The Constitution mandates that the government remain secular rather than to affiliate itself with religious beliefs or institutions precisely in order to avoid discriminated -- discriminating among citizens on the basis of their religious faith.

A secular state, you must remember, is not the same as an atheistic or anti-religious state.

A secular state establishes neither atheism nor religion as its official creed.

In County of Allegheny versus American Civil Liberties Union the Court stated that a secular state established neither atheism nor religion as its official creed to mean atheism meets religion.

Allegheny does not state religion includes and typically to religion.

The Circuit literally interpreted the U.S. Supreme Court in Wallace versus Jaffree, the Court places atheism in the correct context, adjacent to religion.

The Court states, just as the right to speak and the right to refrain from speaking are complimentary components of a broader concept of individual freedom of mind, so also the individual's freedom to choose his creed is the counterpart of his right to refrain from accepting the creed established by the majority.

At one time it was thought that this right merely prescribed the preference of one Christian sect over another, but would not require equal respect for the conscience of the infidel, the atheist or inherent of a non-Christian faith such as Islam or Judaism, but when the underlying principle has been examined in the crucible of litigation the court has unambiguously concluded that the individual freedom of conscience protected by First Amendment embraces the right to select any religious faith or none at all.

The First Amendment is broad enough to encompass both believers and non-believers as far as the prohibition of discrimination on the basis of religion.

The instruction of evolution, does it advance or inhibit any religion?

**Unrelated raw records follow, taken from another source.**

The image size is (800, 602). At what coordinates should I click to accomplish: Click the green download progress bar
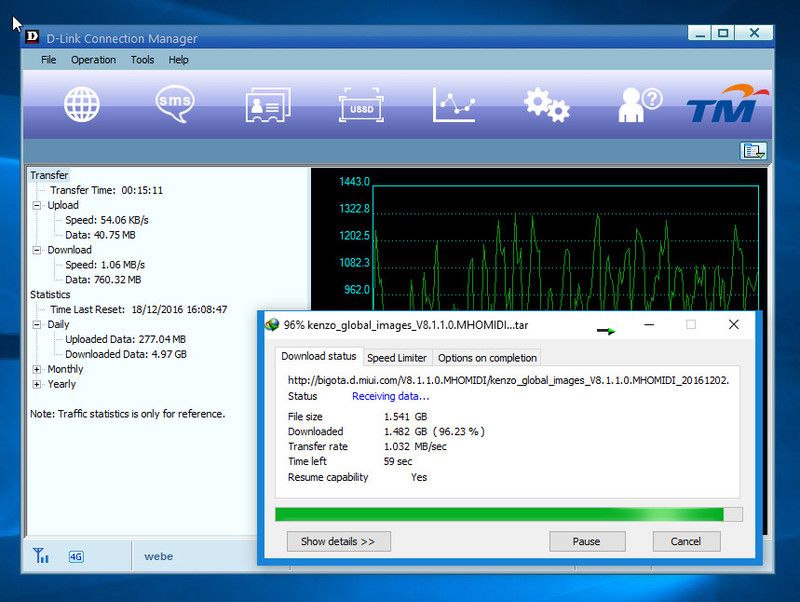500,514
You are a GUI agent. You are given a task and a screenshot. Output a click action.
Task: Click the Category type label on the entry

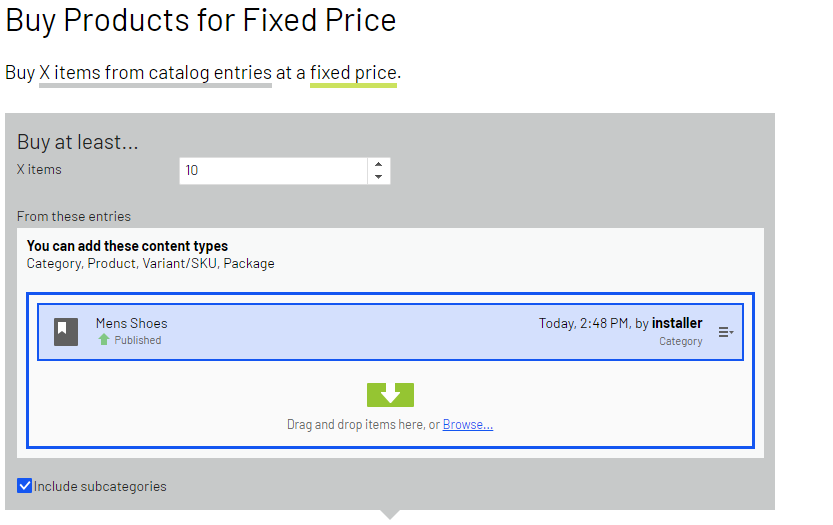click(680, 341)
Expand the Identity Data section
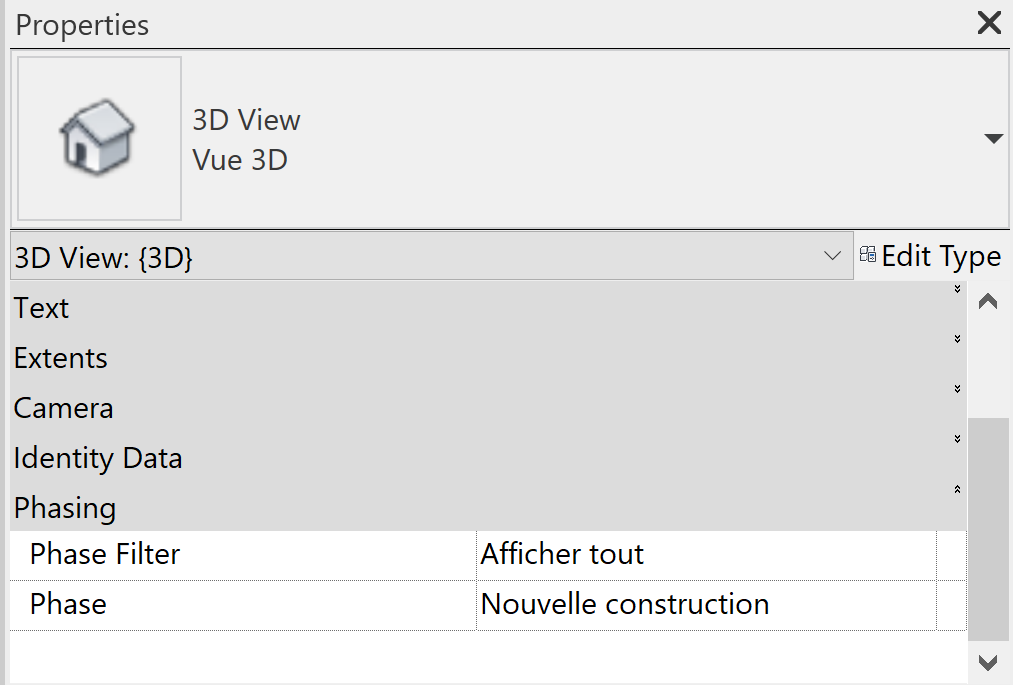The image size is (1013, 685). pos(956,439)
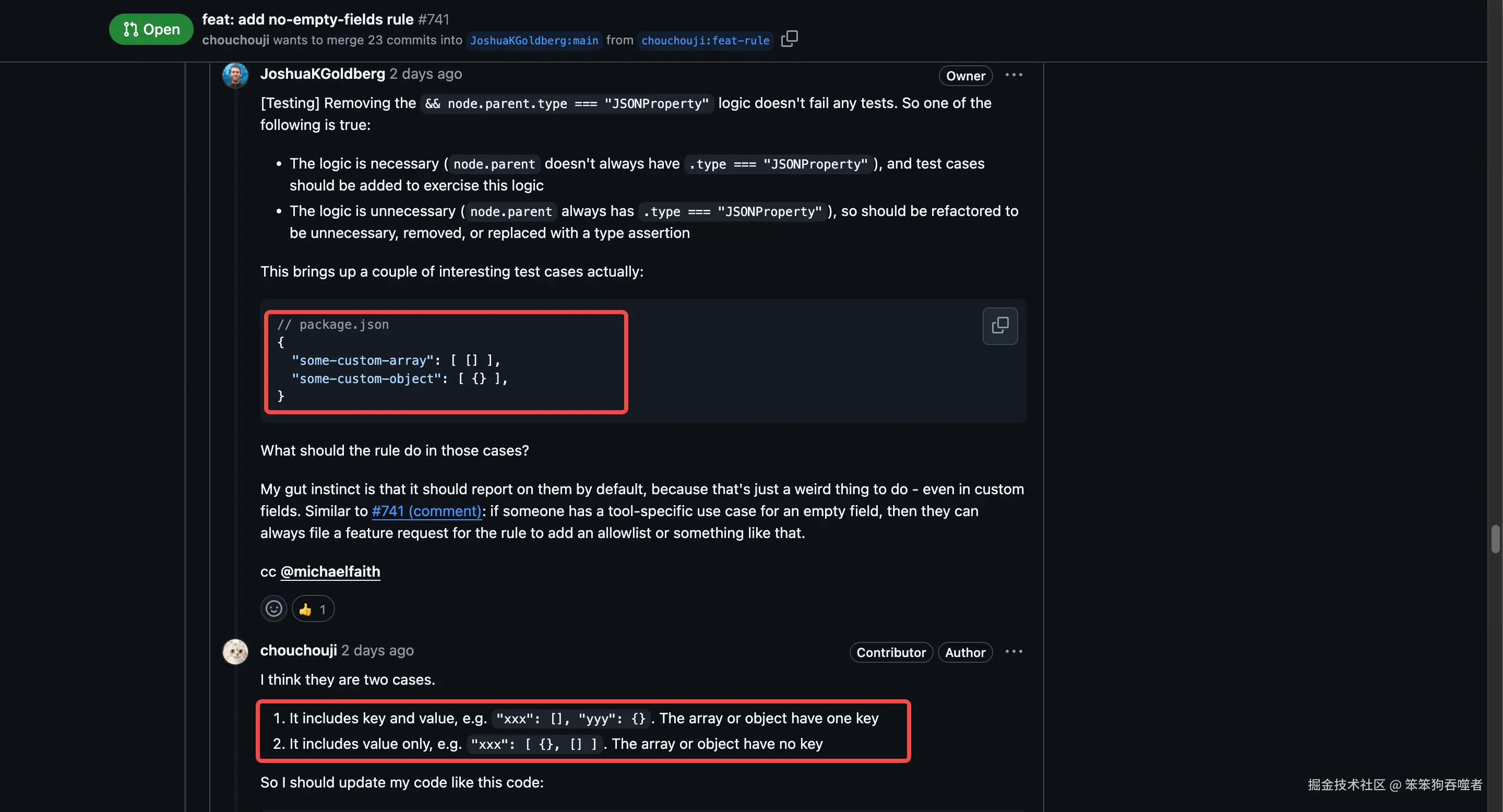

It is one thing for the courts to recognize that an individual may not be discriminated because she or he does not carry any particular religious ideology, it is quite another for a jump to be made from preventing discrimination-- from preventing discrimination to a finding that evolution equates to atheism, and it is therefore the advancement of religion in violation of the Lemon test.

In McLean versus Arkansas Board of Education in which the defense argued that evolution was in effect a religion and that by teaching it school created an establishmentPage problem that could be redressed only by giving balance treatment to creation science.

The Court responded that if creation science was in fact science and not religion, it was difficult to see how teaching it could neutralize the religious nature of evolution.

Assuming that evolution was a religion or religious tenant, as the Minority would suggest, the remedy would be to stop teaching it, not to establish another religion in opposition to it, which is precisely the recommended that the Minority is suggesting the Board should apply. (emphasis added)

However, the MacLean court went on to say that it is established in the case law and perhaps also in common sense that evolution is not a religion and that teaching it does not violate the statement clause.

So the argument of the Minority is not only legally incorrect, it is illogical, for they suggest to you that mainstream science teaches through the process of methodological naturalism, atheistic view, i.e., atheism, and that the way to cure it is to bring their religious belief into the classroom.

That is simply wrong.

It is not supported by law.

And at the appropriate time I will provide both counsel for the Minority, as well as the Board, our formal brief with the citations.

But it should be made very clear evolution-- the teaching of evolution as it is taught in science curriculums all across this country has never been determined by the court to be theistic.

The science, the teaching of evolution is not an atheistic process.

It is merely a process of explanation of the natural world around us.

The jump that the Minority makes is to try to make that theistic, to argue that therefore in order to balance, their theistic view must be taught.

Clearly the court has stated the remedy, if, in fact, a theistic view is being taught, is not to bring additional religion, but to stop completely the teaching of theistic views in the science curriculum.

That is a very important distinction.